La Cementera también era una mujer de palabra, y había comprometido su presencia junto al senador, al cabo de una reunión de negocios.
Ella y el senador estaban interesados en la compra de una parcela en el puerto, que después de un largo trámite de remates judiciales había quedado en poder de un grupo de financistas de Quilmes. No eran los dueños: sólo habían conseguido juntar el dinero para comprar el boleto en un remate, y algunas garantías hipotecarias del cumplimiento del pago del saldo en el curso de dos meses. Como en el caso del Karina, el Mecánico había intervenido en los arreglos con el Banco Cooperativo, y aunque sólo tenía un dos por ciento del capital en juego, cuando los de la empresa de la Cementera consiguieron la lista de nombres de los presuntos propietarios, el único conocido era él. Por eso lo convocó el turco.

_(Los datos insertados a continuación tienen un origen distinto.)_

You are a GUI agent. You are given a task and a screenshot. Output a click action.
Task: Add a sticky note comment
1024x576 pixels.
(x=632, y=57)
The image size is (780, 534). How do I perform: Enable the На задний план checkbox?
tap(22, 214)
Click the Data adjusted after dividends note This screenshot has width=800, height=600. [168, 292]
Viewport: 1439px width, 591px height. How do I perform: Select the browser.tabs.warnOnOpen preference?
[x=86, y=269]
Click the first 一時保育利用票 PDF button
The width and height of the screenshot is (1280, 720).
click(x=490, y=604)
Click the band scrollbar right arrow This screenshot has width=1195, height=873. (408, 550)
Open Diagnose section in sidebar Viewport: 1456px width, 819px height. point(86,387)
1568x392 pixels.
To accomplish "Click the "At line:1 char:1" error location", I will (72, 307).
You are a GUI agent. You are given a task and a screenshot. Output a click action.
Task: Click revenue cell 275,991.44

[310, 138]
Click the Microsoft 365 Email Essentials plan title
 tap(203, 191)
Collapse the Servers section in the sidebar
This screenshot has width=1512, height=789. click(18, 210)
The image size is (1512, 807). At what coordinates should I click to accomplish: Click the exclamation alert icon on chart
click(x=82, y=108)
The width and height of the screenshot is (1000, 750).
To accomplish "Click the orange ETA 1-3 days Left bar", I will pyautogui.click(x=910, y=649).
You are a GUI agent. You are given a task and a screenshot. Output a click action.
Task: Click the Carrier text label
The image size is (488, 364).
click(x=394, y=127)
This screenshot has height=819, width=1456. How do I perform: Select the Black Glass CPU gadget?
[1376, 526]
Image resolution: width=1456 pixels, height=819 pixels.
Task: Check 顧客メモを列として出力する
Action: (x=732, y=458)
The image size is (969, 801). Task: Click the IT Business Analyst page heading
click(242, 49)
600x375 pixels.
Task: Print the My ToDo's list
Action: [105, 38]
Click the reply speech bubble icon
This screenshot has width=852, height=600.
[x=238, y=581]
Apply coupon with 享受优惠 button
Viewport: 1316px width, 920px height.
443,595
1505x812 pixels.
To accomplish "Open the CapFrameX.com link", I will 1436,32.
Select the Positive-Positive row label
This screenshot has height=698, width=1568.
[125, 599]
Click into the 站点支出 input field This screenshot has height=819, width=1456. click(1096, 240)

Quería saber el precio. Él le dijo que era el de práctica en el negocio de compra de boletos: lo invertido, más un honorario del treinta por ciento.
– ¿Sabe quién quiere comprar? -Le había preguntado el senador y él le dijo que no, aunque por las relaciones del turco con el negocio del cemento, estaba sospechando que sería esa mujer:
– No sé quién ni me interesa: a los socios lo único que le importa es ganar lo debido y lo antes posible… -Dijo antes de acordar la modalidad de pago. Tendrían que preparar dieciséis cheques por diferentes sumas proporcionales para cada socio y certificar toda la documentación en una escribanía amiga.
– La señora va a querer saludarlo… -Dijo el senador en vísperas de la firma- Van a firmar por ella dos apoderados, así que no se van a ver… Sería bueno que hoy mismo me acompañe a visitarla…
"Sería bueno" significaba que debía ir. Lo llevó en un auto del senado, pero no fueron a la oficina sino a un despacho de la fundación de la vieja. Ella le pareció mucho mayor de lo que mostraban las fotos de actualidad, siempre supervisadas por su custodia al servicio de sus agentes de prensa.
Tenía preparado un pequeño discurso de agradecimiento. Él la interrumpió, jactándose de no haber hecho favor alguno, y explicándole que no buscar más provecho que el de práctica -nunca menor del veinte ni mayor del cuarenta por ciento de lo invertido-, era el principio del negocio de compra de remates. La vieja recuperó su tradicional estilo seductor:
– Parece que usted no sabe cuánto significaba esa tierra par mí: era el último espacio abierto de la ciudad donde podíamos -miró al senador- construir…
Parecía reprocharle algo, y eso era parte de su seducción: reprochando, lo trataba como si fuese un par suyo. Estuvo apunto de argumentar: podría haber dicho que ni él ni sus ocasionales socios con toda la ayuda del mundo podían desarrollar un negocio de esa escala porque que eran gente que nunca tomaría más riesgos que los de la compra y venta de boletos o certificados judiciales.
La vieja volvió a agradecer y al despedirse le entregó su tarjeta personal. No figuraba el nombre de su empresa ni el de la fundación, y en el dorso, manuscritos con anticipación, figuraban los números telefónicos de su departamento y de su celular satelital.